Um dos elementos desse impasse é a alta judicialização do licenciamento ambiental. No Brasil, todo o empreendimento potencialmente poluidor, por menor que seja, deve obter do órgão ambiental competente uma licença. Isso pode demandar diversas fases em um licenciamento complexo para empreendimentos de grande porte, como hidrelétricas e estradas, ou pode ser simplificado, no caso de pequenos projetos. De uma forma ou de outra, cerca de 90% desses processos sofrem intervenção do Ministério Público, o que resulta em mais morosidade.
Os motivos são diversos, mas frequentemente estão atrelados a problemas com os Estudos e Relatório de Impacto Ambiental (EIA/Rima), que são pré-requisito para a licença. É o caso da usina hidrelétrica de Dardanelos, em Aripuanã, no Mato Grosso. Depois de aprovada e leiloada, o MP entrou com ação acautelar acabando com a festa, já que uma ação principal que aponta uma série de irregularidades nem chegou a ser julgada.
A usina põe fim a um dos maiores conjuntos de quedas d'água do país, formado pela cachoeira das Andorinhas e pelo salto de Dardanelos, como 96 metros de altura.

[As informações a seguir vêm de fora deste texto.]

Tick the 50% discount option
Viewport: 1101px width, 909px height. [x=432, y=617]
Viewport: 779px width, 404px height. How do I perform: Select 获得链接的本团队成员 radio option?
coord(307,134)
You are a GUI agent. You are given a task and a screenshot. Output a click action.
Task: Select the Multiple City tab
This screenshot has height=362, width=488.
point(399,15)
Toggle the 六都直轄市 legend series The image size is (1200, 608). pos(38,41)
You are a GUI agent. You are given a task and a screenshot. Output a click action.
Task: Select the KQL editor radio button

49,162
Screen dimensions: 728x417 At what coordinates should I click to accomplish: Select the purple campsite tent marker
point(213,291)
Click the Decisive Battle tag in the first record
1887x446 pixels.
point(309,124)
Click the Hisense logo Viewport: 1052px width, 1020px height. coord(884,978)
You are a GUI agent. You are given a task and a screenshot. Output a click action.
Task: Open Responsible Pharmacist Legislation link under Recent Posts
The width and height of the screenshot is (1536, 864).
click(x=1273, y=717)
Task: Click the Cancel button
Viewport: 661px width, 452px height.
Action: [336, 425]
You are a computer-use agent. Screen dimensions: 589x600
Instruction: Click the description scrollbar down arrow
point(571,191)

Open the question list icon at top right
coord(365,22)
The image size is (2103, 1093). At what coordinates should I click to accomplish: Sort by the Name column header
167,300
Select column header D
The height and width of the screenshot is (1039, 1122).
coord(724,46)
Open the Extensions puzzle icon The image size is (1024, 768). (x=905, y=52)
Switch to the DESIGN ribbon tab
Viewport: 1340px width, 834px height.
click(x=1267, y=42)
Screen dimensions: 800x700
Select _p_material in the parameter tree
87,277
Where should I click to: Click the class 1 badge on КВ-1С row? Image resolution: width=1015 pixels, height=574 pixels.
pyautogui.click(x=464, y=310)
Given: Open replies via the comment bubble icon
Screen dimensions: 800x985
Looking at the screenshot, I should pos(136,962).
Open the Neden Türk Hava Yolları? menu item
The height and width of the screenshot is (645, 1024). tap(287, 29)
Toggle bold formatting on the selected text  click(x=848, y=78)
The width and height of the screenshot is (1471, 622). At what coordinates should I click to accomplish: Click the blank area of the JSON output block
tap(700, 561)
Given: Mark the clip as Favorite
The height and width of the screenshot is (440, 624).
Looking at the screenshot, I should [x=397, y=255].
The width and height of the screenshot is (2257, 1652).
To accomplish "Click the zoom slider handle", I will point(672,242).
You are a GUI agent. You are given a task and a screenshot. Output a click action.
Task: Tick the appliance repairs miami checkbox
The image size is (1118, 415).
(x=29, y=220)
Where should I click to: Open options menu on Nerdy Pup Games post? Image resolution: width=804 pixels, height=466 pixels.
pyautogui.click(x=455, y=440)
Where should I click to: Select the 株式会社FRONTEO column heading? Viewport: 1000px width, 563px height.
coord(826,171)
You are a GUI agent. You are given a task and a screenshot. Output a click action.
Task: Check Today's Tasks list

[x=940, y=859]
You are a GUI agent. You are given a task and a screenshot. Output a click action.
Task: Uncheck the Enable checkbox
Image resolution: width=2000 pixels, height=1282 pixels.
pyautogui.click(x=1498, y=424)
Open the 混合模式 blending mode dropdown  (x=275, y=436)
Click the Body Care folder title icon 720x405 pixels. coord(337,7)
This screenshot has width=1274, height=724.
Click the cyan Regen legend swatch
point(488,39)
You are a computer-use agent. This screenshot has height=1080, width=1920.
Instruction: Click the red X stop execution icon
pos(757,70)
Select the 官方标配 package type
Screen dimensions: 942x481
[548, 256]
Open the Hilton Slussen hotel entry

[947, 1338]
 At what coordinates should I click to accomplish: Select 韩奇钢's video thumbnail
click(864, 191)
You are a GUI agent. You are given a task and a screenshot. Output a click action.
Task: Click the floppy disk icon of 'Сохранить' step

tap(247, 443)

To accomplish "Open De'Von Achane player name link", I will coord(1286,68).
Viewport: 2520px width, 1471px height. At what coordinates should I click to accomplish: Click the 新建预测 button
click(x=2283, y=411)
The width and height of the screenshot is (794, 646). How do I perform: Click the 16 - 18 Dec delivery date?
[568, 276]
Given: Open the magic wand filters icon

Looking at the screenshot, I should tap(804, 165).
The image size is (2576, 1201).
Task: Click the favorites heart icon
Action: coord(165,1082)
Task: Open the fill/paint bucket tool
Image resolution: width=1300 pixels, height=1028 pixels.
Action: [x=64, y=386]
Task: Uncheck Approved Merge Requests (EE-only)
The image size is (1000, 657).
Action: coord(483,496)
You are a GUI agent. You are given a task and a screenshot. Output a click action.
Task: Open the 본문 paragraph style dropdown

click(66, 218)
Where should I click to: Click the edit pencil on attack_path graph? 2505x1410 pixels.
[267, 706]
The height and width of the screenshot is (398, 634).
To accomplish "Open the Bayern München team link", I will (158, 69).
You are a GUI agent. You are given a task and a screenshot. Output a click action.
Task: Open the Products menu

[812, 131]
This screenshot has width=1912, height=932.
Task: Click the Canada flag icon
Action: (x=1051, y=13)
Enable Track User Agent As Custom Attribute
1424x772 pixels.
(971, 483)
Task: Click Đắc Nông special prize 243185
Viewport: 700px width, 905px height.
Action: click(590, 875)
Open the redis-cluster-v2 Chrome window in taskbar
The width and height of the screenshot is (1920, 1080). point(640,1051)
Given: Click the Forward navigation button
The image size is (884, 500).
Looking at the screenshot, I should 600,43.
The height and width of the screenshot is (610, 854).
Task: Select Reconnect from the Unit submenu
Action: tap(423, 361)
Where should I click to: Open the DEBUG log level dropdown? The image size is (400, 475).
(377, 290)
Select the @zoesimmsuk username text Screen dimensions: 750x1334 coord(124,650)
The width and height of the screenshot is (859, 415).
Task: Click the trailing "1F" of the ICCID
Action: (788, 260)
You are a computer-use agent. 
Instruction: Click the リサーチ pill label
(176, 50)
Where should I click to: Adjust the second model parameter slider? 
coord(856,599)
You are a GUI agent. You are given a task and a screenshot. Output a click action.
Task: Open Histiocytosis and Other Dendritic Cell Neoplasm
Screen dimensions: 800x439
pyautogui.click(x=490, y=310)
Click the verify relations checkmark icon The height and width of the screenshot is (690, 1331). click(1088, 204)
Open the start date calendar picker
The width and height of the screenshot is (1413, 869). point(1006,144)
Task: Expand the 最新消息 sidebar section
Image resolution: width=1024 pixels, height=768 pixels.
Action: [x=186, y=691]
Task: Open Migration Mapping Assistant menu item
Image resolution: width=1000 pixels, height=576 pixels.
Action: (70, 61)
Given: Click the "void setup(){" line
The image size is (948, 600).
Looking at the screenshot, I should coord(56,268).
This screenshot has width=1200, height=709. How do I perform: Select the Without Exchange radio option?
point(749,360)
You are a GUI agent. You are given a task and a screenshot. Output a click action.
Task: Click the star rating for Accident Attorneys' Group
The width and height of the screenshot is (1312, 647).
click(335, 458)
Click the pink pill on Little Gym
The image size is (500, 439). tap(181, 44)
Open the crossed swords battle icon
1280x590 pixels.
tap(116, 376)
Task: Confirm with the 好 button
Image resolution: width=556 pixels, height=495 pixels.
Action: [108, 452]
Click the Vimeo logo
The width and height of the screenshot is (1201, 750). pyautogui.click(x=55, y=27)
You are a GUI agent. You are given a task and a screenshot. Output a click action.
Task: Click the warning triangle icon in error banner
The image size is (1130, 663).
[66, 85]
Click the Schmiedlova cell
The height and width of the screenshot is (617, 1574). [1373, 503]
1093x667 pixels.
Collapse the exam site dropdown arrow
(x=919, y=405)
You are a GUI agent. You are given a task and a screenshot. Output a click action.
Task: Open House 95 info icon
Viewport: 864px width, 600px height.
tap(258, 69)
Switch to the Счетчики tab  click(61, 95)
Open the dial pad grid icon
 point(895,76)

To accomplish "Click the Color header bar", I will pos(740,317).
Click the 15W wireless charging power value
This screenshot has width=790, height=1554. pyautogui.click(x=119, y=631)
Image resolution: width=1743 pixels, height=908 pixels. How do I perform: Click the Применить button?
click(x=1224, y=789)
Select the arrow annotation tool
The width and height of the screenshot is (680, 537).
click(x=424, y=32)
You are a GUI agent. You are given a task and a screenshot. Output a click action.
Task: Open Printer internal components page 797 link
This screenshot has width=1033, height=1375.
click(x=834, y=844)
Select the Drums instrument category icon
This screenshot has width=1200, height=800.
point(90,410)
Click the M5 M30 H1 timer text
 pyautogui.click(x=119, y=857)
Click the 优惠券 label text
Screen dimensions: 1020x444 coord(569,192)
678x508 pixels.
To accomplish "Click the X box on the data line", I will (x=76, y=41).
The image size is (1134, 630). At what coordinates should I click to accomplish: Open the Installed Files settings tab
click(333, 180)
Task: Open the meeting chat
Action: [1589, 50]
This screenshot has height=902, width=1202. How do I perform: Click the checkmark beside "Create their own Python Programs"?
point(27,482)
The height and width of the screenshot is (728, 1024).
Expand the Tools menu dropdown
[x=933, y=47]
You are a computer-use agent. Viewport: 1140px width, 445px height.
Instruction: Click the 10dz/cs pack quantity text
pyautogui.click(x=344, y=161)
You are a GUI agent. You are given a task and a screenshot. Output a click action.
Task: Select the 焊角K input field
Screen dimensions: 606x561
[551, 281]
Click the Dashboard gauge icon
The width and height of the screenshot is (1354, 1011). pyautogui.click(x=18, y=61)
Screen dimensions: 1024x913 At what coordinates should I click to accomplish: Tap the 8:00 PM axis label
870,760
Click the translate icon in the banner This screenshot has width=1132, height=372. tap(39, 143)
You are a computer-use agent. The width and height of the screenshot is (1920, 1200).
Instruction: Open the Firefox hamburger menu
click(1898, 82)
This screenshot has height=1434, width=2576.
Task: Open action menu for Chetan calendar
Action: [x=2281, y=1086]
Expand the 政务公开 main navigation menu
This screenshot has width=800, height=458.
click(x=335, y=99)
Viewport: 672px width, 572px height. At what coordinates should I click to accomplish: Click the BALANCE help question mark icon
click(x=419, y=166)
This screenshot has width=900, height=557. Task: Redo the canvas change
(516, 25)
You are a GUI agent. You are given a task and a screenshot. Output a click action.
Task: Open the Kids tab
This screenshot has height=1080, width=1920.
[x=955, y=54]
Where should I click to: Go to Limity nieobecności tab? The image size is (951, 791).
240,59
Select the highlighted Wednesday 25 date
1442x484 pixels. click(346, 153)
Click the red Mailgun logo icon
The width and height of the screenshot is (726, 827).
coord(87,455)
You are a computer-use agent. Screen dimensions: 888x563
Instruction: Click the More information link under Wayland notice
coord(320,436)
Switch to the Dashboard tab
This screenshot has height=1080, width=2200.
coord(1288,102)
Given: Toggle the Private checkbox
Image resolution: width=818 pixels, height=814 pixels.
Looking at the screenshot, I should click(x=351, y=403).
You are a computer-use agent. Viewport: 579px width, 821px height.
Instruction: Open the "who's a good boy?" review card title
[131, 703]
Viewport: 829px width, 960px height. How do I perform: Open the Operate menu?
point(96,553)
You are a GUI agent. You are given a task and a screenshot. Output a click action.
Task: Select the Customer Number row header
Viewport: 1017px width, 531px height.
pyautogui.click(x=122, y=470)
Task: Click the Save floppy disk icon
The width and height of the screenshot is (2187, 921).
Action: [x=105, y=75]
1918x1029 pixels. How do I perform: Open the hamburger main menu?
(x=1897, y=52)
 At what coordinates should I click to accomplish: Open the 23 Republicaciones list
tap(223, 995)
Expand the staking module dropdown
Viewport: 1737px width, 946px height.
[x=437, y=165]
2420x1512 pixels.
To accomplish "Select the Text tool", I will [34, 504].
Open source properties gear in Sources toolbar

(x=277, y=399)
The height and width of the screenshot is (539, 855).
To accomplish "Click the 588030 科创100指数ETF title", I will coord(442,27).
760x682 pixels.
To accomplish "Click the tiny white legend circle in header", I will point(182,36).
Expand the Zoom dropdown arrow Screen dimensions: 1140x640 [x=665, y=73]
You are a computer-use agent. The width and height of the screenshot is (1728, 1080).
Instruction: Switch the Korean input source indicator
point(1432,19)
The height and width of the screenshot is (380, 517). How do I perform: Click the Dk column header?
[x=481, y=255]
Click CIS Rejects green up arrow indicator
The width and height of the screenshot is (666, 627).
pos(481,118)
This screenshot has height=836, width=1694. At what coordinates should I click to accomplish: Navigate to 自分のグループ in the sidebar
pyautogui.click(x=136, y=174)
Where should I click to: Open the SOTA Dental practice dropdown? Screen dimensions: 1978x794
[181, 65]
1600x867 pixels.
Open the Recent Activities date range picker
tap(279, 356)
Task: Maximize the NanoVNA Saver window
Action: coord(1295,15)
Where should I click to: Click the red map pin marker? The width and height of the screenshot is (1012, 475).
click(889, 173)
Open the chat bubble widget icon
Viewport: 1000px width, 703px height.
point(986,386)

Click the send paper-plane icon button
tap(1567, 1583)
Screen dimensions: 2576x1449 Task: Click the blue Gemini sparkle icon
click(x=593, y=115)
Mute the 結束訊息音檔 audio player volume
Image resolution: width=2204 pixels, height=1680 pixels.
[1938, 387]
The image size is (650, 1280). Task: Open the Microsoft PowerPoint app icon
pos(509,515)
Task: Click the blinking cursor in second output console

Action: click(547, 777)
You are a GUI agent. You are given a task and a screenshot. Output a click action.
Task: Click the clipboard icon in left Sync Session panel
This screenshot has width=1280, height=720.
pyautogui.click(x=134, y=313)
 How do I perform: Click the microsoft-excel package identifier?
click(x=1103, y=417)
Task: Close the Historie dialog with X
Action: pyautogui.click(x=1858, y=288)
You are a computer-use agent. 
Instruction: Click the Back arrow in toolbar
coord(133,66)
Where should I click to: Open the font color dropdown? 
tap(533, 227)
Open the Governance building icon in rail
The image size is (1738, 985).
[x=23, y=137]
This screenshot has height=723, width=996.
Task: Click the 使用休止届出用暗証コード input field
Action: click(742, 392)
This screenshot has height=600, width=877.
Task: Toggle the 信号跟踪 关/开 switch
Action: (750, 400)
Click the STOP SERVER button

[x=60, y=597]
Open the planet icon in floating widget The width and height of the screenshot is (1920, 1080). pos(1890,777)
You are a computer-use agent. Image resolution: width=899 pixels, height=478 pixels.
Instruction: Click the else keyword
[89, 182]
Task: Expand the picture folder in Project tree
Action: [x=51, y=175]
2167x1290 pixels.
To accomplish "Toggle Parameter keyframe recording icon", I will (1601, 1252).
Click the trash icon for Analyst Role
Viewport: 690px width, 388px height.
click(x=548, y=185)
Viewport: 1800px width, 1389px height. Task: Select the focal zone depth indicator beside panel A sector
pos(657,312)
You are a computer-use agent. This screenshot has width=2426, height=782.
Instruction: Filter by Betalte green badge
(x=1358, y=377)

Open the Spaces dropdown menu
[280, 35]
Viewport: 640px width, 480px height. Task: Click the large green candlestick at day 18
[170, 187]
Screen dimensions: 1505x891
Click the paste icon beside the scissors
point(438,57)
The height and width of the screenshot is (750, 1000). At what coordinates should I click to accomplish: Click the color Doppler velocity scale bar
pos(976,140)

Em 2005, a exuberância das cachoeiras incluiu o município de Aripuanã no Programa de Desenvolvimento do Ecoturismo do Governo Federal (Proecotur), mas com a usina, os investimentos previstos no programa passaram a ser injustificados. Azar também das mais de vinte espécies endêmicas de peixes, aves e anfíbios que vivem no complexo de Dardanelos. Segundo o ecólogo e professor da UFMT, Francisco Arruda, a produção de uma "falsa cheia" pela usina pode causar um desequilíbrio e provocar o desaparecimento dessas espécies.
Segundo o MP, nada disso foi resolvido no licenciamento e agora é hora de cobrar a conta. Não demora alguém vai voltar a dizer que o país não vai pra frente por culpa do meio ambiente. Pode ser... Mas uma outra maneira de olhar para isso é perceber que da excelência das leis ambientais brasileiras não decorre, necessariamente, aplicação da mesma qualidade. E que o licenciamento é para resguardar o patrimônio socioambiental, não para servir de carimbo. Cabe também a sabedoria da senhora minha mãe, que já me ensinava quando eu era criança: “é melhor fazer bem feito uma vez, que fazer mal feito e ter que consertar depois”.